I gave a talk last night at an event celebrating the 10th anniversary of the Rawdon Community Library. A once fiercely independent small town on the outskirts of Leeds, it was absorbed into Leeds City in the local government reorganisation of the 1970s but when, under financial pressure, the City Council looked to save money by closing a number of branch libraries including Rawdon, the community fought back.
They first launched a two and a half year campaign opposing the closure and when that failed to persuade the councillors, they went ahead and re-established the library as an independent, community-run organisation. Staffed entirely by volunteers and supported by energetic fund-raising and a handful of generous supporters, it has gone from strength to strength, and is a thriving institution at the heart of its community, providing not only library services but a lecture programme, coffee mornings, clubs and interest groups, meeting facilities for all sorts of other local groups, and they even provide a ‘Home Alone’ Christmas dinner, served in the library on Christmas Day, for those who are on their own.
So huge congratulations to them and all other similar libraries around the country but it prompted me to reflect on the role a public library had played in my own life. Quite simply, I would not be a professional writer today if it had not been for my local library. When I was growing up, it occupied the entire ground floor of a large Victorian building and was run by knowledgeable and enthusiastic staff who were always available to offer help advice and reading recommendations to a shy ten or eleven-year-old boy when I started regularly visiting the library.
There were shelves groaning with books, not just Dickens and Shakespeare and the inevitable Agatha Christies and Enid Blytons, but a wealth of other novels, non-fiction, playscripts and poetry. There I discovered Steinbeck and Hemingway, Beckett and Camus, dos Passos and Dostoyevsky, and also – because libraries then actually had reasonable budgets for new books – even newer writers too like the wave of ‘angry young men’ who were then transforming British literature and cinema.
Consciously or subconsciously, I learned something from everything I read, expanding my vocabulary, analysing structure, plotting, narrative drive, character development and the creation of a believable sense of place, and when I finally became a full-time author – not without many a deviation and wrong turning along the way – it was that voracious reading habit and those assimilated lessons that made me successful.

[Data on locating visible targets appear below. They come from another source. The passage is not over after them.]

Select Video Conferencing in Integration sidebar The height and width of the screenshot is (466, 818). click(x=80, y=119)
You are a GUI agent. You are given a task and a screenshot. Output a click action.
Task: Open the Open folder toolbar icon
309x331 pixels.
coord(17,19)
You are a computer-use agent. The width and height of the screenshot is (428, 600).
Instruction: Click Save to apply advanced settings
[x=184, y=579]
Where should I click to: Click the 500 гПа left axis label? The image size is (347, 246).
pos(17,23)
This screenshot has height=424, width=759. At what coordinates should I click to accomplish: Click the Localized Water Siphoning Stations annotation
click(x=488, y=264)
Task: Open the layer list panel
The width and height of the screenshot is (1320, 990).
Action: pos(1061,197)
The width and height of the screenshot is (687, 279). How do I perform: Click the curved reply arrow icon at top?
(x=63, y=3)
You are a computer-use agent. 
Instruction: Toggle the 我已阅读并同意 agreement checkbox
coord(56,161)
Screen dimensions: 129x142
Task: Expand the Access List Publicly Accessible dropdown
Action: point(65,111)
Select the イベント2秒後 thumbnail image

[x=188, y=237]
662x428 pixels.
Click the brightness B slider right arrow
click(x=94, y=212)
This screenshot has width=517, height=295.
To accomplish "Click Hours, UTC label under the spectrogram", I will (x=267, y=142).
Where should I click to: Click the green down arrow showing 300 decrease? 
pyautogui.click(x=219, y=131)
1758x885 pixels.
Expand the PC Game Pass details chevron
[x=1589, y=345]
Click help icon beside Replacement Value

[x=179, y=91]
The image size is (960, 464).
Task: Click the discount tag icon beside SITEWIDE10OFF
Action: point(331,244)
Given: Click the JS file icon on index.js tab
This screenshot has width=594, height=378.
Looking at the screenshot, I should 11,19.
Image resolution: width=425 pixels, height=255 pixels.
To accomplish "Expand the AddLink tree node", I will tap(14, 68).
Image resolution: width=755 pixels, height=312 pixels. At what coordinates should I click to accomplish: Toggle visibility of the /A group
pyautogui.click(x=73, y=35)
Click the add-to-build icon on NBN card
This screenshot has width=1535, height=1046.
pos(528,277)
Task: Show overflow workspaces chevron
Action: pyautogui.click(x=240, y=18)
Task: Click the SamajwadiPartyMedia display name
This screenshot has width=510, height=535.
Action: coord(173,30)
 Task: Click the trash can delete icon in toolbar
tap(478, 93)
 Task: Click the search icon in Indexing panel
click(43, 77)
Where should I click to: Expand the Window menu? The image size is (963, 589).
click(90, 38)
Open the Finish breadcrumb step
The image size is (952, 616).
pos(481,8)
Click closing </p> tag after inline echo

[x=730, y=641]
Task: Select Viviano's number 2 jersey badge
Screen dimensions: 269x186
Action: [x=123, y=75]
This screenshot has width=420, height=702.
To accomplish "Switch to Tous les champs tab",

The love of books that those trips to the library inculcated in me has remained with me all my life, and it breaks my heart to think that, were I growing up in today’s Britain, with libraries closed or stripped of staff and run on a shoestring, as devalued and diminished as almost every other aspect of public life here over the last 40 years, it’s doubtful if I would ever have developed my love of books or become a writer at all.